§ **CHALLENGE A**: Reproduce the passage of the Reena Malik profile starting at "In a professional" and ending at "to listen to.", word for word.
§ **CHALLENGE B**: Shift the listing entries starting at the top of the listing and ending at the line that contains "(1405, 768).". Write out only those lines again, requests included, with 115 added to every coordinate in the answers.

§ **SUPPLIED PASSAGE**:
In a professional culture that has traditionally upheld the virtues of the hard edge, the decisive, the data-driven, the unapologetically transactional, Reena Malik offers an alternative suggestion altogether. She does not challenge leaders to decide between performance and compassion. She informs them that they never had to. With a career of spanning more than 25 years and a world of experience spanning a total of 35 plus countries, Reena has established her consultancy business, and hence her career, on the belief that the finest leaders are, above all, thoroughly human. It is one of those messages that the world appears to be prepared to listen to.
With organisations in all industries struggling to come to terms with the game-changer of hybrid work, AI, and a workforce that is more than a pay cheque and demands meaning, Reena has found herself at an excellent, and most importantly, rare nexus between practical and values-driven work that requires hard-earned experience at the pinnacle of the business world. She is not speculating externally. She has lived it.
From Law to Leadership: A Career Shaped by People
Reena began her professional life as a lawyer, a path she pursued with genuine enthusiasm and real commitment. But something kept pulling her attention away from the legal work itself and toward the human stories sitting behind every brief and every boardroom conversation. Over time, her career shifted toward people and leadership roles, eventually taking her across the Asia-Pacific region and into global teams at a Big Four professional services network. The work was rich with complexity and contrast, different cultures, different leadership styles, different unspoken rules about what success looked like and who got to define it.

§ **Stored entries**:
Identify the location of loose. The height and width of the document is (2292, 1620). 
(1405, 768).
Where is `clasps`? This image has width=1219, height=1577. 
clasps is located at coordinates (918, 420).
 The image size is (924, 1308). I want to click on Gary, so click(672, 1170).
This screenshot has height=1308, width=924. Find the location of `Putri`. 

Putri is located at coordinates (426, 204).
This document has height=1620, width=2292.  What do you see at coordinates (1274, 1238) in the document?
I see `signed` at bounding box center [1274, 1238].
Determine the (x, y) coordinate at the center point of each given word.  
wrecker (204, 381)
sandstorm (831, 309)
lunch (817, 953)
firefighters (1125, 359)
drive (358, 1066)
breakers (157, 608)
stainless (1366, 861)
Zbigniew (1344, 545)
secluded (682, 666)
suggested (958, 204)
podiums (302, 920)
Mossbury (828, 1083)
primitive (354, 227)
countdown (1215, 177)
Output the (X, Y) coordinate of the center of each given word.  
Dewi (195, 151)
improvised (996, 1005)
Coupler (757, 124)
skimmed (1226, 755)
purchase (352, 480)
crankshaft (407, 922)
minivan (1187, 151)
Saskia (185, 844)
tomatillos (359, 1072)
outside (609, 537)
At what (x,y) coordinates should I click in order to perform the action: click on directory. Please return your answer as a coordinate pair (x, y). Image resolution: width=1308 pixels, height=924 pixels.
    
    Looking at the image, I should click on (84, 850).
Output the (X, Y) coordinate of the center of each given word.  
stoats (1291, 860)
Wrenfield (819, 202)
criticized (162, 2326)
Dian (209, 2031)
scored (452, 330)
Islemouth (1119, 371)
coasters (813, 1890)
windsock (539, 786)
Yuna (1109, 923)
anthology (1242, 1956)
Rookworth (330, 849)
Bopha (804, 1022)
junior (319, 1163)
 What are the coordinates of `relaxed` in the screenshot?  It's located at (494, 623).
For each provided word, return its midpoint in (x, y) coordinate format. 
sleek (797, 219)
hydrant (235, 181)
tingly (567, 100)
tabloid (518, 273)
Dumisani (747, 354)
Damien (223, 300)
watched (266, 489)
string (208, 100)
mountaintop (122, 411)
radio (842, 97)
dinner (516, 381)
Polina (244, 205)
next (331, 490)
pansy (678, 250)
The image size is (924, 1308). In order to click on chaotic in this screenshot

§ **REPLY A**:
In a professional culture that has traditionally upheld the virtues of the hard edge, the decisive, the data-driven, the unapologetically transactional, Reena Malik offers an alternative suggestion altogether. She does not challenge leaders to decide between performance and compassion. She informs them that they never had to. With a career of spanning more than 25 years and a world of experience spanning a total of 35 plus countries, Reena has established her consultancy business, and hence her career, on the belief that the finest leaders are, above all, thoroughly human. It is one of those messages that the world appears to be prepared to listen to.

§ **REPLY B**:
Identify the location of loose. The height and width of the document is (2292, 1620). 
(1520, 883).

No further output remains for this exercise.